Thursday, October 27, 2016

Russia Suffering Because of Top Elite’ Ever Shorter Time Horizon, Gontmakher Says



Paul Goble

            Staunton, October 27 – A major obstacle to Russia escaping from its current situation and avoiding the risk of falling ever further behind the rest of the world is that the country’s most senior decision makers suffer from an ever shorter term approach to problems and thus cannot address Russia’s most deep-seated problems, according to Yevgeny Gontmakher.

            The Kremlin elite, the Moscow economist and commentator says, appears “uninterested in seriously thinking about the future of their own country” and “in the best case, the time horizon of strategic planning is the electoral cycle (five to six years)” or three-year budgets which are so often changed as to be meaningless (echo.msk.ru/blog/gontmaher/1861730-echo/).

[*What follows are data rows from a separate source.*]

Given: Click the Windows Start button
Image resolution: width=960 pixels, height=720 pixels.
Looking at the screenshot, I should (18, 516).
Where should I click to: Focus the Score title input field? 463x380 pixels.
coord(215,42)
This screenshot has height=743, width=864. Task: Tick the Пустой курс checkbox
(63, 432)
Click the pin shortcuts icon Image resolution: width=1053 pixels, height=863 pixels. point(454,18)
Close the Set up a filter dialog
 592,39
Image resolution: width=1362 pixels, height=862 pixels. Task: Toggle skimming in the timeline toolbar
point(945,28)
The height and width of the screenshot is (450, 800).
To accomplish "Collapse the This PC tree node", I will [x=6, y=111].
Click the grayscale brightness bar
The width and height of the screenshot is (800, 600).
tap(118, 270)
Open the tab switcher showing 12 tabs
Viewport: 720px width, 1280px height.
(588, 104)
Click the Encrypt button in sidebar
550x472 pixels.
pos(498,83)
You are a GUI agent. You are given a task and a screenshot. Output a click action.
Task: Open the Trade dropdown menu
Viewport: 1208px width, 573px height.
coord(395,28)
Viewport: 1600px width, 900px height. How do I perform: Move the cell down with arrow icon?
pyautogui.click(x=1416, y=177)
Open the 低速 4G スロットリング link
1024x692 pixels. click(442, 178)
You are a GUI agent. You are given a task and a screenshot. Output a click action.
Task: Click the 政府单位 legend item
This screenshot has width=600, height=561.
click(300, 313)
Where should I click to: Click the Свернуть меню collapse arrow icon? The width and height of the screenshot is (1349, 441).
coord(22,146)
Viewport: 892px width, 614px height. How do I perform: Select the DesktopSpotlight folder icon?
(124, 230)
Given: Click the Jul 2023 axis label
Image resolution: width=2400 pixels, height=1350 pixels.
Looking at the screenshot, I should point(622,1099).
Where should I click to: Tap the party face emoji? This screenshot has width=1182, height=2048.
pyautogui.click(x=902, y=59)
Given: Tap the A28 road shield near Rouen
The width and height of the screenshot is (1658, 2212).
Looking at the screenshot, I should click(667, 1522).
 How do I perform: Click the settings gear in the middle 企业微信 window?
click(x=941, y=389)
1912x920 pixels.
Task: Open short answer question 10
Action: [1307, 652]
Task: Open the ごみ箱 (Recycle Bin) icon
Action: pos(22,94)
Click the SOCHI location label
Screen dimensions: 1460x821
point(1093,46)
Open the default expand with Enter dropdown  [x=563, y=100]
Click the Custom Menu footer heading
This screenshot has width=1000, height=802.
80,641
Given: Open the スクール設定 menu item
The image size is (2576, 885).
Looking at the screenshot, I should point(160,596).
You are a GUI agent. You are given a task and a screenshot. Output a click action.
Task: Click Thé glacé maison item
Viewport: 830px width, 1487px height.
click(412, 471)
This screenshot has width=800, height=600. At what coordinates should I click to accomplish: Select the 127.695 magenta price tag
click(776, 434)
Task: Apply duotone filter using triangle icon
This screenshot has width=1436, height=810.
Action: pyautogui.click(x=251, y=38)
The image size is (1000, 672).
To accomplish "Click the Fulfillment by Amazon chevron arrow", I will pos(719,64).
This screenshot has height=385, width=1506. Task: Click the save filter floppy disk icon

            And that is true, Gontmakher continues, despite the government’s proclivity for announcing all kinds of long-term plans, most of which have no real impact on what Moscow does. What such plans do allow for is a self-satisfied approach that Russia can proceed along its own “’special’ path.”

            Were the country’s senior leaders willing to think longer term, they would be compelled to consider more fully than they have just what that “’special’ path” will lead to. In Gontmakher’s opinion, they then would quickly discover that Russia doesn’t really have a realistic option of going its own way unless it is ready to fall ever further behind the West.

            There simply isn’t any other “human and humanistic alternative to the European way of life.”  And that “civilizational train is slowly but truly moving away from us.” What is more, Gontmakher says, “it is going away forever, having left Russia outside the world mainstream” and in the company of places like Venezuela, Zimbabwe, and North Korea.

            That is not a prospect anyone who cares about the future of Russia and Russians can view without horror, he says; and as aresult, he and those who share his position have joined together in an expert group, “European Dialogue,” to try to generate discussion about the West and Russia’s course by bringing together people from both sides to think longer term.

            If the Kremlin elite won’t think about the longer term, then the expert community has no choice to do so unless they are prepared for a future that none of them want, Gontmakher concludes.